■ Supplied material
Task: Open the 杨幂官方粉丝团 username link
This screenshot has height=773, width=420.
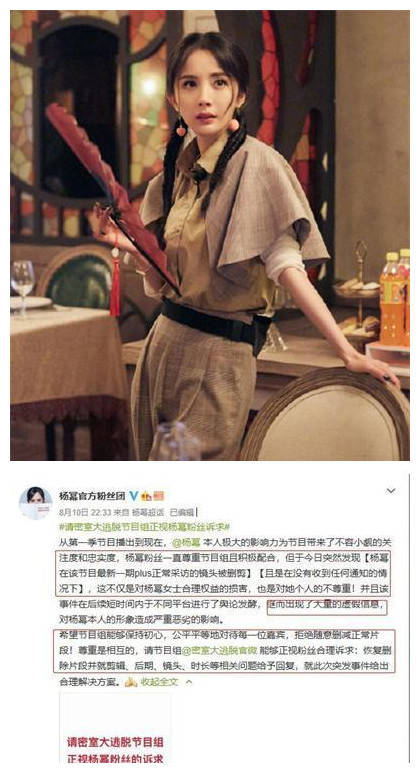Action: tap(92, 496)
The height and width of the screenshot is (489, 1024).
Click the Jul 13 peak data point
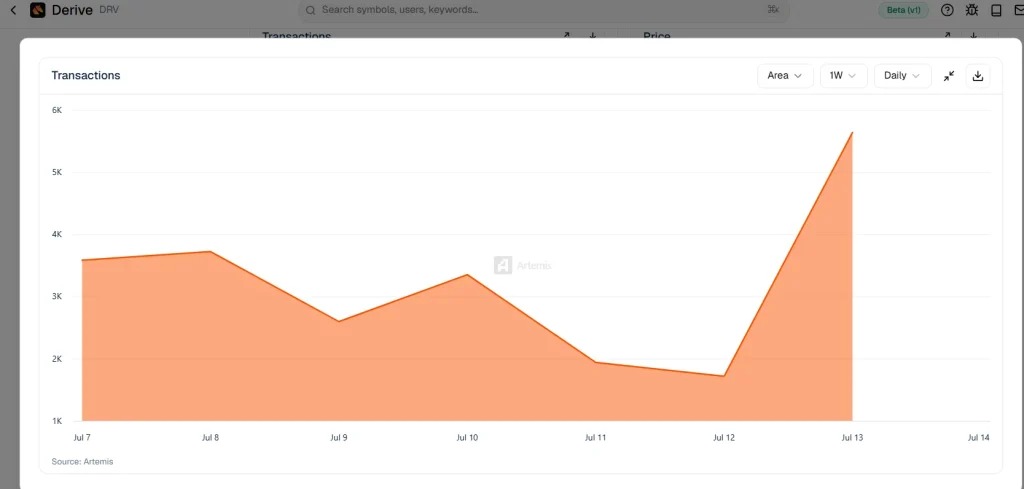tap(852, 133)
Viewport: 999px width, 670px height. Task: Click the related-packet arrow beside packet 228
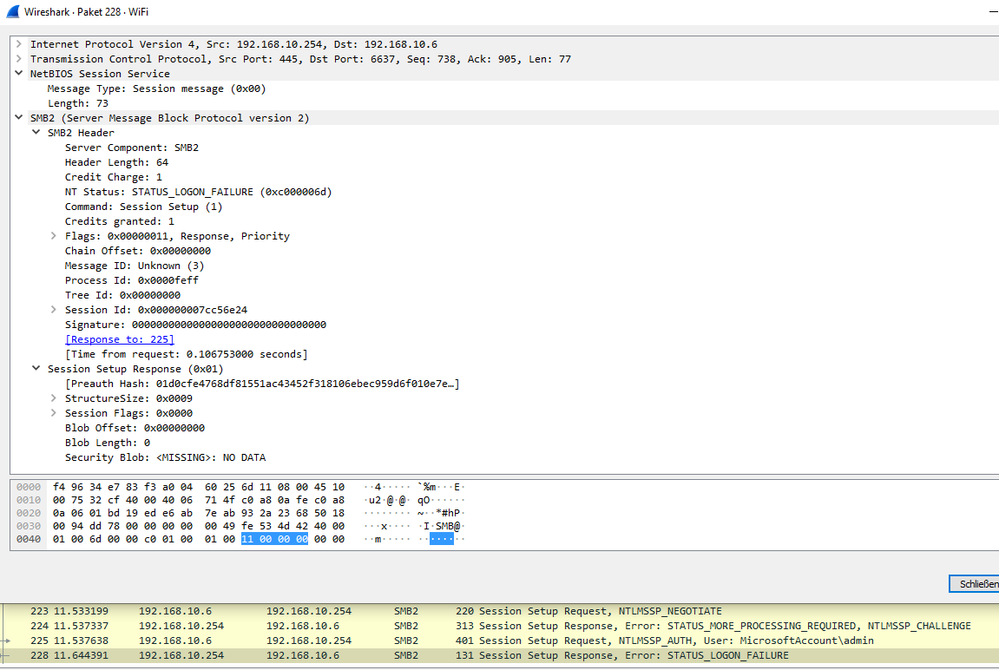click(x=7, y=655)
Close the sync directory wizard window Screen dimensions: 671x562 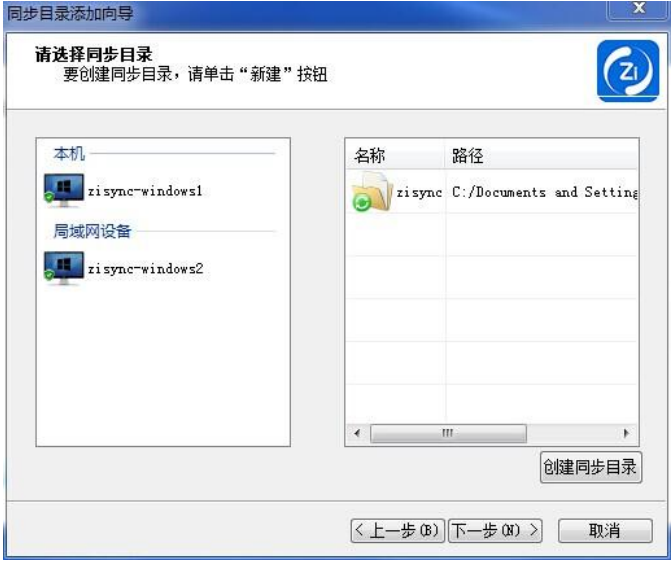coord(639,9)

■ What to work on
List every line of the listing that contains the string "Task". Case counts.

■ Written answer
Task: Open the 杨幂官方粉丝团 username link
Viewport: 999px width, 670px height. Task: Click the related-packet arrow beside packet 228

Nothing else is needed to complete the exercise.